Only up to a certain value.

Osirus · 20/10/2024 00:15

NotOneOfTheInCrowd · 19/10/2024 23:50

If there’s no will you won’t be inheriting. His wife will get everything.

Check the law before you state misleading “facts”.

Osirus · 20/10/2024 00:16

OP, even without a will it doesn’t necessarily mean you’ll receive nothing. Check the intestacy rules and you will see what happens if someone dies without a will.

SoapOperaFamily · 20/10/2024 00:20

Those saying his wife will get it all - this is not strictly true. The wife gets her share according to the amounts set out under the law of intestacy. The blood children and any dependent children each get a share of what remains after the wife gets the majority share, but children from a first marriage are entitled to an inheritance if the estate is large enough. The problems arise when the wife takes control of the estate and is in charge of deciding how the children will receive their share.

In our case, the wife sold many properties to release cash, and every sale involved the eviction of a longstanding tenant who had been promised a home for life by my father, or the dissolution of a partnership between my father and his siblings, or an argument about the value of the property. Heirlooms and family items were sold without consultation at auction. Childhood photos were discarded and destroyed. The heartache caused by the lack of a will stretched far beyond simply accepting his wife (who he was estranged from anyway for the 8 years prior to his death due to her infidelity) would inherit most of it. The endless interminable arguing meant that we never got to grieve properly. His ashes are still in a box under my sister’s bed, as no one is interested in a proper scattering (he died during the height of Covid so it wasn’t possible then.)

If your father is happy to cause such upset, let him know how you feel about it. If he wishes for his wife to inherit everything, at least a will would let you know this. By not making a will his is admitting (although he may not realise this) that he does not really car how much trauma he will cause you in the coming years.

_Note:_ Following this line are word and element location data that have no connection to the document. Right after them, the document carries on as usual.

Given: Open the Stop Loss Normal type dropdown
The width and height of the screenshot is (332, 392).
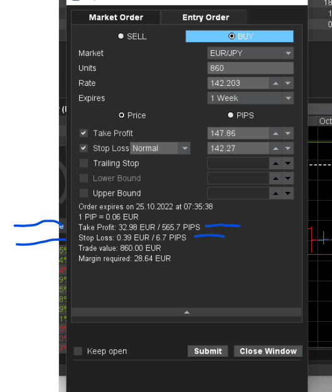Looking at the screenshot, I should click(160, 148).
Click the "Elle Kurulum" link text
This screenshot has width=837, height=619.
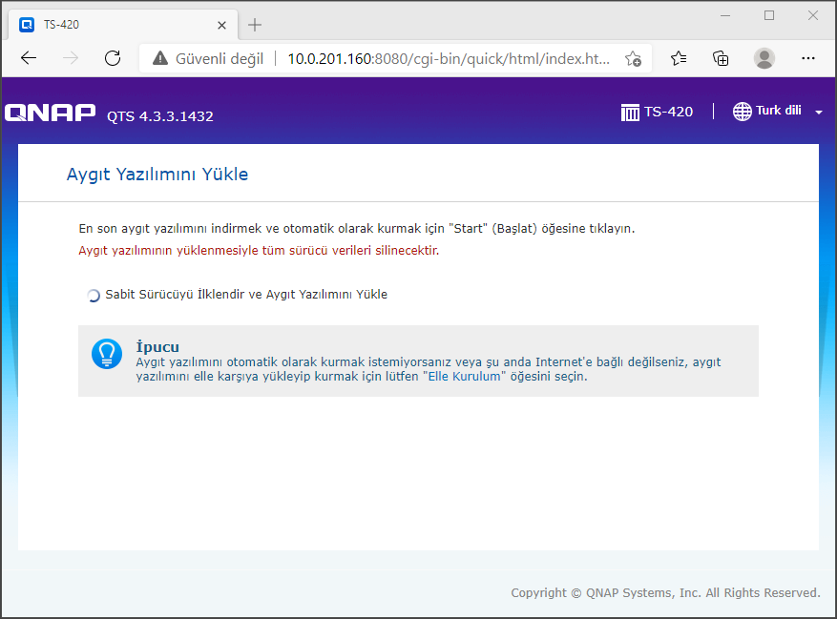pos(463,377)
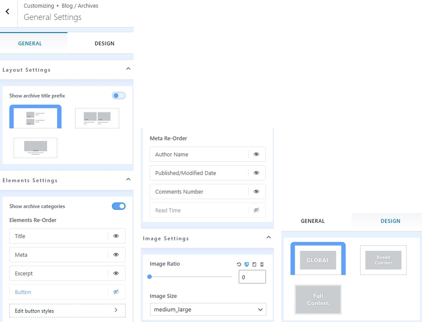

I will never really get over my father’s lack of will and the endless ongoing trouble it caused. All the good memories of him erased by the knowledge he did not care enough to prevent us from being put through such pain.

Tiswa · 20/10/2024 00:21

There is an awful lot of work involved dying without a will and very specific rules as to who gets what that I think you need to tell him about

there is often free will stuff around (think there is at the moment) to get one done for free

we pushed this a lot with FIL and eventually he did one 4 months before he died which avoided a whole lot of issues

saraclara · 20/10/2024 00:27

Tell him to write his will based on what he knows now, and he can change it later if it turns out that millionaire uncle has left you his fortune.

WallaceinAnderland · 20/10/2024 00:38

I expect he actually does want his wife to inherit everything.

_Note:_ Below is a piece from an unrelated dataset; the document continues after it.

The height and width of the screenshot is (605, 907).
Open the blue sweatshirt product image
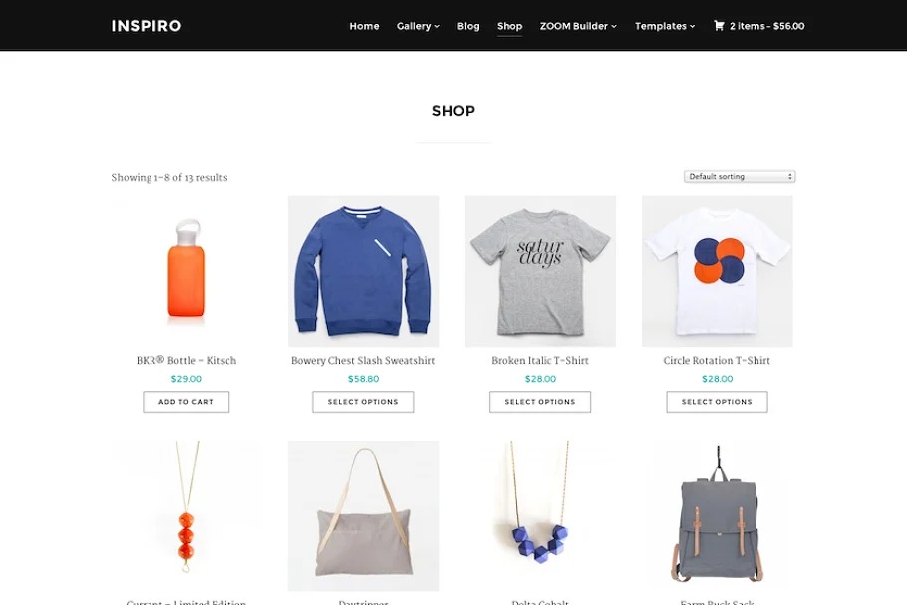click(x=363, y=271)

GimmeHRT · 20/10/2024 00:50

My father has died intestate. It is costing me money for funeral costs etc

expression of wish form leaves pension to new partner etc.

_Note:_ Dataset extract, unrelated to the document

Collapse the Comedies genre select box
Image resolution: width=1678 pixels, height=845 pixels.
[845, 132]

she has left all funeral arrangements and costs to us.

it is downright selfish not to have a will. Your DF knows what he is doing

toomuchfaff · 20/10/2024 10:13

It'll take an hour phone call and about £100 to sort it. Encourage it done, I spoke to my mum, and booked the solicitors call, they spoke to her, drew up the will after their questions established who got what, then posted it, I got her to sign it with witnesses and I sent it off..

I detail it like that because asking them to do it isn't enough. There's a lot of steps, and their involvement is small if done right. It's for your benefit (and by that I mean vs the hassle of not having a will rather than beneficiary), if they want things to go to none kin then a will is the only way.